ABOUT THIS TASK: In the material below, find the line containing "Where should I click to: Toggle" and the line containing "Click the Cut", then reproduce exactly both of them and every line between, and nothing else.

◆ ◆ ◆

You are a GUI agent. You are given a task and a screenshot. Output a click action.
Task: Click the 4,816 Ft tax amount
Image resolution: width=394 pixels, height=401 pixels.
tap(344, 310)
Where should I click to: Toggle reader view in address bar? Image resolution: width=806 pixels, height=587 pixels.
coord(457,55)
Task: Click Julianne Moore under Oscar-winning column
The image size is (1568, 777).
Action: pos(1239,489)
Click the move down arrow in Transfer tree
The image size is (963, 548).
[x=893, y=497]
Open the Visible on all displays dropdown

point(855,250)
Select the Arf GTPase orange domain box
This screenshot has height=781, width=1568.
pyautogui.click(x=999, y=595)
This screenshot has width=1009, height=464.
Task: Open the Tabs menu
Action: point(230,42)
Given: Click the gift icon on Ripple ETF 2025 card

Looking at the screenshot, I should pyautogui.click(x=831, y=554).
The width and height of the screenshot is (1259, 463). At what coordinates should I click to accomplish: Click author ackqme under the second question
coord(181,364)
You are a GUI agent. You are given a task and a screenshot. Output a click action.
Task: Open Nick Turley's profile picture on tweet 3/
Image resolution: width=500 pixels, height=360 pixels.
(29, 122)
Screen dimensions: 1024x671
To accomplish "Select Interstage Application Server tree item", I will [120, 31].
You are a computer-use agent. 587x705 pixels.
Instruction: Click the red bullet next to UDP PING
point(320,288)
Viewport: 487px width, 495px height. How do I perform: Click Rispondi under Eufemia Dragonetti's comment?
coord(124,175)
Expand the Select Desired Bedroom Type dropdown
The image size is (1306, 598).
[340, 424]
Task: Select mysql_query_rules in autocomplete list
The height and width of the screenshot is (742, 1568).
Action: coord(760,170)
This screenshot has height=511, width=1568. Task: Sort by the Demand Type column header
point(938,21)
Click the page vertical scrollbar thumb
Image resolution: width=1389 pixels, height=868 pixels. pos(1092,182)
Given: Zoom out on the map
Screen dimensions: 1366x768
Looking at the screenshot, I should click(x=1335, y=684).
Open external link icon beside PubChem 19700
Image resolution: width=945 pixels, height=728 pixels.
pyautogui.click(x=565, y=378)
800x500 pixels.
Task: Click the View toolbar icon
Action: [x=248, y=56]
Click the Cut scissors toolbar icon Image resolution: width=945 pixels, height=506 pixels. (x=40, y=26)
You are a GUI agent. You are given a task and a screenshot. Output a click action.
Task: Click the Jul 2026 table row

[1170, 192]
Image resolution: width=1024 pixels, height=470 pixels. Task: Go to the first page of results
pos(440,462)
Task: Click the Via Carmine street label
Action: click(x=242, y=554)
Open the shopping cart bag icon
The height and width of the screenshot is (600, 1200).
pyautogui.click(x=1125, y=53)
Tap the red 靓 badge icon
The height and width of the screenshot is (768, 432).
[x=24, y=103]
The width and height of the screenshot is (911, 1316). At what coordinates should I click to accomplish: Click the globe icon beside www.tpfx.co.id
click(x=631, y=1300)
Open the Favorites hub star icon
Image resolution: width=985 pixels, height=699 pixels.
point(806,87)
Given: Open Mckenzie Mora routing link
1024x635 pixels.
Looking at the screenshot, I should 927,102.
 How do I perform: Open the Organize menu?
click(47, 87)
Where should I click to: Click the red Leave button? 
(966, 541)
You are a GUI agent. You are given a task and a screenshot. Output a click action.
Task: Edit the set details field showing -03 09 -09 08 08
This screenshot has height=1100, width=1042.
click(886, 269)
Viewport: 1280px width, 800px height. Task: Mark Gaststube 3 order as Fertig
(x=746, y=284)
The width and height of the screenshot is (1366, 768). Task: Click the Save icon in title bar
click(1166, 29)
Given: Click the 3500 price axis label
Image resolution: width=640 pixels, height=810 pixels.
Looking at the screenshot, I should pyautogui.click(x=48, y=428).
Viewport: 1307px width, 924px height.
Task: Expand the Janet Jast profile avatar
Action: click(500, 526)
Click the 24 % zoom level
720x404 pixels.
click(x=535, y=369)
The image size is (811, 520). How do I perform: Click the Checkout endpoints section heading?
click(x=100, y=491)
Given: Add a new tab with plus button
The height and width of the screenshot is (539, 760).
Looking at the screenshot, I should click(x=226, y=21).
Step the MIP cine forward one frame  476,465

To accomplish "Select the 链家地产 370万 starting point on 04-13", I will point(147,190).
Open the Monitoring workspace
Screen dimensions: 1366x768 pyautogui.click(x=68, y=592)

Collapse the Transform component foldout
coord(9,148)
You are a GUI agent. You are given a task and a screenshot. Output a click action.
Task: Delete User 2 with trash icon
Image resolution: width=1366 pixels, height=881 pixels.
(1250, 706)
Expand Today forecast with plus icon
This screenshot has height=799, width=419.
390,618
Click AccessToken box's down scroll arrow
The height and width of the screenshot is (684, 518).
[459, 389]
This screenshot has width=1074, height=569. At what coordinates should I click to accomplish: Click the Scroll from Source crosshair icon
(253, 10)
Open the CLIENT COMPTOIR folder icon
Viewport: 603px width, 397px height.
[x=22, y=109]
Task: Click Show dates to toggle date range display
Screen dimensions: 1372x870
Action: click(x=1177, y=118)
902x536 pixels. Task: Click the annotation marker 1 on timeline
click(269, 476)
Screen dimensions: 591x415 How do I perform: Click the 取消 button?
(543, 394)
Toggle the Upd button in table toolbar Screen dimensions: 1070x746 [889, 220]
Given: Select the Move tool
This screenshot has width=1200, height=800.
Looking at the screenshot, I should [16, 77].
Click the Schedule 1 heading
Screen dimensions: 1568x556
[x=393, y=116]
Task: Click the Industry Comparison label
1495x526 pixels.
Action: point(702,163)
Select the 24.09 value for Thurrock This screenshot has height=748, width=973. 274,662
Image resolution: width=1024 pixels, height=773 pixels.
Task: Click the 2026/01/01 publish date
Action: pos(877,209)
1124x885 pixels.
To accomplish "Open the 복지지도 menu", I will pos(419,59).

◆ ◆ ◆

REPLY:
Where should I click to: Toggle reader view in address bar? Image resolution: width=806 pixels, height=587 pixels.
coord(457,55)
Task: Click Julianne Moore under Oscar-winning column
The image size is (1568, 777).
Action: pos(1239,489)
Click the move down arrow in Transfer tree
The image size is (963, 548).
[x=893, y=497]
Open the Visible on all displays dropdown

point(855,250)
Select the Arf GTPase orange domain box
This screenshot has height=781, width=1568.
pyautogui.click(x=999, y=595)
This screenshot has width=1009, height=464.
Task: Open the Tabs menu
Action: point(230,42)
Given: Click the gift icon on Ripple ETF 2025 card

Looking at the screenshot, I should pyautogui.click(x=831, y=554).
The width and height of the screenshot is (1259, 463). At what coordinates should I click to accomplish: Click author ackqme under the second question
coord(181,364)
You are a GUI agent. You are given a task and a screenshot. Output a click action.
Task: Open Nick Turley's profile picture on tweet 3/
Image resolution: width=500 pixels, height=360 pixels.
(29, 122)
Screen dimensions: 1024x671
To accomplish "Select Interstage Application Server tree item", I will [120, 31].
You are a computer-use agent. 587x705 pixels.
Instruction: Click the red bullet next to UDP PING
point(320,288)
Viewport: 487px width, 495px height. How do I perform: Click Rispondi under Eufemia Dragonetti's comment?
coord(124,175)
Expand the Select Desired Bedroom Type dropdown
The image size is (1306, 598).
[340, 424]
Task: Select mysql_query_rules in autocomplete list
The height and width of the screenshot is (742, 1568).
Action: coord(760,170)
This screenshot has height=511, width=1568. Task: Sort by the Demand Type column header
point(938,21)
Click the page vertical scrollbar thumb
Image resolution: width=1389 pixels, height=868 pixels. pos(1092,182)
Given: Zoom out on the map
Screen dimensions: 1366x768
Looking at the screenshot, I should click(x=1335, y=684).
Open external link icon beside PubChem 19700
Image resolution: width=945 pixels, height=728 pixels.
pyautogui.click(x=565, y=378)
800x500 pixels.
Task: Click the View toolbar icon
Action: [x=248, y=56]
Click the Cut scissors toolbar icon Image resolution: width=945 pixels, height=506 pixels. (x=40, y=26)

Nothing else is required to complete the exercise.